After a full year, the time has finally come for the resurrection of sweat, tears, and moral ambiguity that is a college fraternity party.
“I have been pre-gaming since literally March of 2020,” says junior Miranda Hastings, who donned the official drunk white woman uniform (black skinny jeans, black one shoulder Brandy Melville top, white Converse, Gucci Belt) while we interviewed her. “Call Her Daddy, Pink Whitney, self tanner,” she slurred while being carried out of Firehouse by the only friend who was not annoyed enough to let her die of alcohol poisoning.

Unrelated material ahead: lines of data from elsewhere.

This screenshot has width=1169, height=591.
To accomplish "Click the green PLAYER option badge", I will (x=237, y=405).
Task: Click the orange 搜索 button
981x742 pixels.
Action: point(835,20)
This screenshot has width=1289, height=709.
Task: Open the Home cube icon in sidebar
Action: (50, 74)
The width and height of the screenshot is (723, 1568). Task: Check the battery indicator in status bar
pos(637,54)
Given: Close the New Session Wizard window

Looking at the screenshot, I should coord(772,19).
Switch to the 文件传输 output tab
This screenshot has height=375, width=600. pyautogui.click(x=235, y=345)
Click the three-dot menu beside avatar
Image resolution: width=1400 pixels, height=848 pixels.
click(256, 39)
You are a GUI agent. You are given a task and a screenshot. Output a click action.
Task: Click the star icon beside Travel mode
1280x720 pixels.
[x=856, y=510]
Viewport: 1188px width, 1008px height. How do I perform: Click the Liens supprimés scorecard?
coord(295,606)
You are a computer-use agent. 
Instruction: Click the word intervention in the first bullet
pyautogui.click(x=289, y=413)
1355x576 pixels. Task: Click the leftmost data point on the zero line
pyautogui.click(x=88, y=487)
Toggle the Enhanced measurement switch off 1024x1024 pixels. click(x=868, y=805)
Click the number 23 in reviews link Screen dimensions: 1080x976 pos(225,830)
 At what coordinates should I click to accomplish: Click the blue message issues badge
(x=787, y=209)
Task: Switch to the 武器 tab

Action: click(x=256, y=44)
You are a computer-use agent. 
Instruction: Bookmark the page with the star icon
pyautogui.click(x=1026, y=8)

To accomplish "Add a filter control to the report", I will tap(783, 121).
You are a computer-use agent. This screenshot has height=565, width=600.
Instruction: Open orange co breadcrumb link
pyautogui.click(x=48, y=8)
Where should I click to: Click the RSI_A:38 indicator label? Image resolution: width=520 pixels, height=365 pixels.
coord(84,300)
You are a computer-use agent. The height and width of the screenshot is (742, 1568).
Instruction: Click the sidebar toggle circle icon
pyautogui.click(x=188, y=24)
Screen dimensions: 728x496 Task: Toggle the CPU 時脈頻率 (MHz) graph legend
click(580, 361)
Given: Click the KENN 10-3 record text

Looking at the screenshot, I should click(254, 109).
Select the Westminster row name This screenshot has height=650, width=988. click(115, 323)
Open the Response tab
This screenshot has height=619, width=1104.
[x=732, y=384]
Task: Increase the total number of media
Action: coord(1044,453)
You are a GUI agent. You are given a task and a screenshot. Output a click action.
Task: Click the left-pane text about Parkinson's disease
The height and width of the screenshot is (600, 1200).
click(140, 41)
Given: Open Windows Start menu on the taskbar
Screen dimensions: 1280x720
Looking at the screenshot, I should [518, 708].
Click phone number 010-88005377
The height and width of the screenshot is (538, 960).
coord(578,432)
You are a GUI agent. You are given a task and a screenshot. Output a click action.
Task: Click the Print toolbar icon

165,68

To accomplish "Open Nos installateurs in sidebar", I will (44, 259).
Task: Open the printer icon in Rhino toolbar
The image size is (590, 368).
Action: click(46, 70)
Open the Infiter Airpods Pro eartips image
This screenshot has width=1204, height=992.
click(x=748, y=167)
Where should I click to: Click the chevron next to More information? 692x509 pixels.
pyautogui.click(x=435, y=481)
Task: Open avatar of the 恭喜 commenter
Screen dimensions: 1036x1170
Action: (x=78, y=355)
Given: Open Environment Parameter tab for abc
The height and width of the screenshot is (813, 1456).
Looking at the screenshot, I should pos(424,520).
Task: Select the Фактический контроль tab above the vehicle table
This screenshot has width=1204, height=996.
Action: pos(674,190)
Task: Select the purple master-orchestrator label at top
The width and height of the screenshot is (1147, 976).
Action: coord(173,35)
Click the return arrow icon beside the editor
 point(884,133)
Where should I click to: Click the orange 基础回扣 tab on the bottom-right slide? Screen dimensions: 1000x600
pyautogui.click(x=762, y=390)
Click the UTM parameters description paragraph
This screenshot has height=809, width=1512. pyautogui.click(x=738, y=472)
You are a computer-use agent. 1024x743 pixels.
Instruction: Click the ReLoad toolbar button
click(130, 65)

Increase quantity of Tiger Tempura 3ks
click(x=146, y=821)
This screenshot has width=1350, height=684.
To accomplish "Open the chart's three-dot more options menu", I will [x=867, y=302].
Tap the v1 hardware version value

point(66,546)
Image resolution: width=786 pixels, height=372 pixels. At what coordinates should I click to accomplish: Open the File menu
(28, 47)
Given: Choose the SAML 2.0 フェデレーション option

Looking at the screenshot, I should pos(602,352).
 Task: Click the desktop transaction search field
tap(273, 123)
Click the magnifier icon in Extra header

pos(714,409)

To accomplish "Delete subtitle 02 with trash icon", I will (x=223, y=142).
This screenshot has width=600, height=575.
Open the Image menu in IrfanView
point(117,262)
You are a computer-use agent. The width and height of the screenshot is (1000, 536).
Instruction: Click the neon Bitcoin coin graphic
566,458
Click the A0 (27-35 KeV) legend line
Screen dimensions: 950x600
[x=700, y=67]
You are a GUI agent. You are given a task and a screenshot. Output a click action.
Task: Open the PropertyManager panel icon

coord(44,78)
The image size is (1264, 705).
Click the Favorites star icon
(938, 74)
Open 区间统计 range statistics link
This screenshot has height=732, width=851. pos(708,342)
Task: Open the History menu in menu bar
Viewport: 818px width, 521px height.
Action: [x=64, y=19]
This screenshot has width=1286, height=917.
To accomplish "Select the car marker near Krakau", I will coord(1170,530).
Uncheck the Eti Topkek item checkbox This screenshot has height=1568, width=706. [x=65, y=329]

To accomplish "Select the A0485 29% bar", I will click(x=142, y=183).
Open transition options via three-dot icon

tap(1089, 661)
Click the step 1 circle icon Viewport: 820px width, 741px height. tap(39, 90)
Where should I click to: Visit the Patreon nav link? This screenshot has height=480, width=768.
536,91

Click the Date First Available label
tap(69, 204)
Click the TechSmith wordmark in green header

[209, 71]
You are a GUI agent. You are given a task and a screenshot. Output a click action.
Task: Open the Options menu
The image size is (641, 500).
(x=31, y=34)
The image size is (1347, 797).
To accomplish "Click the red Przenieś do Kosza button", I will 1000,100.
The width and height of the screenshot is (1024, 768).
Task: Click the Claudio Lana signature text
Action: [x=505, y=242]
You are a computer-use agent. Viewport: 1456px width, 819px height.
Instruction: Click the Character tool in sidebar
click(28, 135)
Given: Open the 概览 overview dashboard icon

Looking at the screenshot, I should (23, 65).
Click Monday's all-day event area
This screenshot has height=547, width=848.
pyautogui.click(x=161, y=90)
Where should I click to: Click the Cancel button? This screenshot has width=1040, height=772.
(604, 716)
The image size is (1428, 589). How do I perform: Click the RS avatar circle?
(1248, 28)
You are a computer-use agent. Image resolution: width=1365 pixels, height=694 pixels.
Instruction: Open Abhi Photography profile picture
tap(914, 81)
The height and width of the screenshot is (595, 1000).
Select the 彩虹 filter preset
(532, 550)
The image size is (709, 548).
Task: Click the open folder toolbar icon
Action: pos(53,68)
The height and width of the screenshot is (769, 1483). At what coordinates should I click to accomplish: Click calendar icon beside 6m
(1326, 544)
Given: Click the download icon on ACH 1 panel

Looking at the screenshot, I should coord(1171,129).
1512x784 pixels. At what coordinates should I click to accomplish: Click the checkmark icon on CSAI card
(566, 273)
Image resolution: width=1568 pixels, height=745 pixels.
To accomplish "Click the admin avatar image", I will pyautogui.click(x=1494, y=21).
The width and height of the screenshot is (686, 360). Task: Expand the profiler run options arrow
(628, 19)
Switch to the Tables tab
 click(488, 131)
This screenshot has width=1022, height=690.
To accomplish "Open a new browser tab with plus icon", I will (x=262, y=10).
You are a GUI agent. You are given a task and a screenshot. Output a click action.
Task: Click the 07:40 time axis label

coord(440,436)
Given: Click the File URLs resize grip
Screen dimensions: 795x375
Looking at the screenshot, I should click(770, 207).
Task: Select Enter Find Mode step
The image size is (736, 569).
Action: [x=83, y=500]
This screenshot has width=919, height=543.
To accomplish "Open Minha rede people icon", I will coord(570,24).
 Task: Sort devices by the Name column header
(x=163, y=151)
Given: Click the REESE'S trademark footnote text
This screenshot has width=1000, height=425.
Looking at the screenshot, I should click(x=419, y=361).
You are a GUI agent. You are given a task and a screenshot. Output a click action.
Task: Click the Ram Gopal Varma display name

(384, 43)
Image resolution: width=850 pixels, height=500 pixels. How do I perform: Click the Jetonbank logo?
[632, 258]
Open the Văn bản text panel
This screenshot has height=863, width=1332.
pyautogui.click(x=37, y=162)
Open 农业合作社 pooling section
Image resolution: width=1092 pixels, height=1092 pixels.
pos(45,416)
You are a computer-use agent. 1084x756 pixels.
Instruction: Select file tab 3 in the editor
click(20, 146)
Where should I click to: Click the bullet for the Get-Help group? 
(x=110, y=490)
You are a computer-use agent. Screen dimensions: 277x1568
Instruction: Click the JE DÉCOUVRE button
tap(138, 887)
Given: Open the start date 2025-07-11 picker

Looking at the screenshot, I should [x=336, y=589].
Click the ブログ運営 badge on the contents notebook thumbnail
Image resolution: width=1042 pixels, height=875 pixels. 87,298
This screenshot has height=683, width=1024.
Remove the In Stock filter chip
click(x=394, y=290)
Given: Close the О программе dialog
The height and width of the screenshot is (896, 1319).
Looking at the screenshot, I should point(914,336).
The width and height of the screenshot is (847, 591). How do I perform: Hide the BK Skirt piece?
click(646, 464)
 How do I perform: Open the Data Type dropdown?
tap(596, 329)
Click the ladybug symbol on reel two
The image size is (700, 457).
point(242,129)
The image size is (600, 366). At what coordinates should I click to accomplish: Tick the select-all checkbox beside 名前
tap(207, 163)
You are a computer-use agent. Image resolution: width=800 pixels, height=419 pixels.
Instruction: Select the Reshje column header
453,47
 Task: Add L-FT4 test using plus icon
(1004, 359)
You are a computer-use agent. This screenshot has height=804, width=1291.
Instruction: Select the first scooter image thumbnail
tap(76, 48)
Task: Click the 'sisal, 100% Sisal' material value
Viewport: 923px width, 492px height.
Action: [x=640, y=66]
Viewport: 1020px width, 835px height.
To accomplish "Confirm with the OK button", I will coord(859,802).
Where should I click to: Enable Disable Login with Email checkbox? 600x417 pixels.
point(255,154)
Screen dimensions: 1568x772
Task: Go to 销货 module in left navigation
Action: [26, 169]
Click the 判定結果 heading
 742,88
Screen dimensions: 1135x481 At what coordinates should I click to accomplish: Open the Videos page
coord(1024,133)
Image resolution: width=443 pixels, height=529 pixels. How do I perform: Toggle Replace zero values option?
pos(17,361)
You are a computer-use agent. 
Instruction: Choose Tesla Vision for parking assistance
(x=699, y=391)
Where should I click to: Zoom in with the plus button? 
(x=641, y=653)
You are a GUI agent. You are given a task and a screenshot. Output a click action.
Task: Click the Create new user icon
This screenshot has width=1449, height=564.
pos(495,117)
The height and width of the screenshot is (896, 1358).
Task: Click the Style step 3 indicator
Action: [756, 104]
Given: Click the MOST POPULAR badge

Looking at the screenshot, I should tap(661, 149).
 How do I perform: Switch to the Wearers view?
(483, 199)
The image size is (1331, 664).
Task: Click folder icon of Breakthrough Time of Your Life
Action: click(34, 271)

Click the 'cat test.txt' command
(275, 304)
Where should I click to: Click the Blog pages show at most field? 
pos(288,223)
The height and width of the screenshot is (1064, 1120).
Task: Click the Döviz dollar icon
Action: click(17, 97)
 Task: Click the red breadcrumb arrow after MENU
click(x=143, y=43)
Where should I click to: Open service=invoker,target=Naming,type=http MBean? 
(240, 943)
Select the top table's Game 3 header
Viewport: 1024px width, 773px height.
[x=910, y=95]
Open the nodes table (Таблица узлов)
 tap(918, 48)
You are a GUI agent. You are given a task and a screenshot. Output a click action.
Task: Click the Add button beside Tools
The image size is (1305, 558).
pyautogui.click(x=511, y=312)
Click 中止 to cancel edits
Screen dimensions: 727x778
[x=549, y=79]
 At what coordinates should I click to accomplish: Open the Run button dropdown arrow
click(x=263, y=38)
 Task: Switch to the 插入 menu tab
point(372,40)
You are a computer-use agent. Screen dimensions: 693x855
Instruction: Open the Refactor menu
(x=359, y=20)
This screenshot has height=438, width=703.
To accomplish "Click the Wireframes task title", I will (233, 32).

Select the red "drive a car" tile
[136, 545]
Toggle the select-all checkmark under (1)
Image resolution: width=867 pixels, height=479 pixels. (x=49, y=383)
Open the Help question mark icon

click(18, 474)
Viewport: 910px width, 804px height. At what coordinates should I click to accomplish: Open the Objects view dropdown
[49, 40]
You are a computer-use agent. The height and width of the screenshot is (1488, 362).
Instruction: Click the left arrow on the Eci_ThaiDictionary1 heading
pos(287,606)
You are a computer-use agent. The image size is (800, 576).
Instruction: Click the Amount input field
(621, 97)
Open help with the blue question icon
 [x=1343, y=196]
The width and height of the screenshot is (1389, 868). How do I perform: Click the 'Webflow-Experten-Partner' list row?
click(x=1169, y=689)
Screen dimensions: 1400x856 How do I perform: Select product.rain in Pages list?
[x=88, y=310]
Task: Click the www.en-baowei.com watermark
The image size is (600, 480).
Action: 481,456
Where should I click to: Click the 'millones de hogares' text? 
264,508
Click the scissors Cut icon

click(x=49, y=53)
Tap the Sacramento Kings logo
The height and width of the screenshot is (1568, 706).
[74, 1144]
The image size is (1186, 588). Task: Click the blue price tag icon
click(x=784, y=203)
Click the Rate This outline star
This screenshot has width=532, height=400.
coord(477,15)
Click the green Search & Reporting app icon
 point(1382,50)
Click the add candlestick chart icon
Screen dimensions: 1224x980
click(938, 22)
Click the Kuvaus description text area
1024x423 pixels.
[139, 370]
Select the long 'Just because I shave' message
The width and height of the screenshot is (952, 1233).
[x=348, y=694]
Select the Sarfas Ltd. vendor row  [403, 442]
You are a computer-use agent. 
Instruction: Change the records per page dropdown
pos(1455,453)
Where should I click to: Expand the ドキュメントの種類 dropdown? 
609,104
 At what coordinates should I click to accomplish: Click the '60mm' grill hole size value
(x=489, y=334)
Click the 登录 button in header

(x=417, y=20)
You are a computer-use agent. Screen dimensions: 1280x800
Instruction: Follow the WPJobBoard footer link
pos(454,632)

For those who aren’t completely blacked, these parties have proved to be a bit of a let down. “I’m not saying I’m not having fun but like it seems like maybe we should call the Uber soon since things are starting to die down?” commented senior Samantha Jensen when we interrupted the 20 minutes of small talk she was enduring with some guy from her FFC three years ago in the corner of a party that was very much not dying down. “I remember these being a lot crazier but maybe it’s because I was a freshman girl and everyone was trying to fuck me,” the washed up old hag elaborated.
To ensure a successful O week, IFC is now requiring a negative COVID test for entry into all parties as well as a mandatory squirt of hand sanitizer before and after any fingering in the bathroom occurs.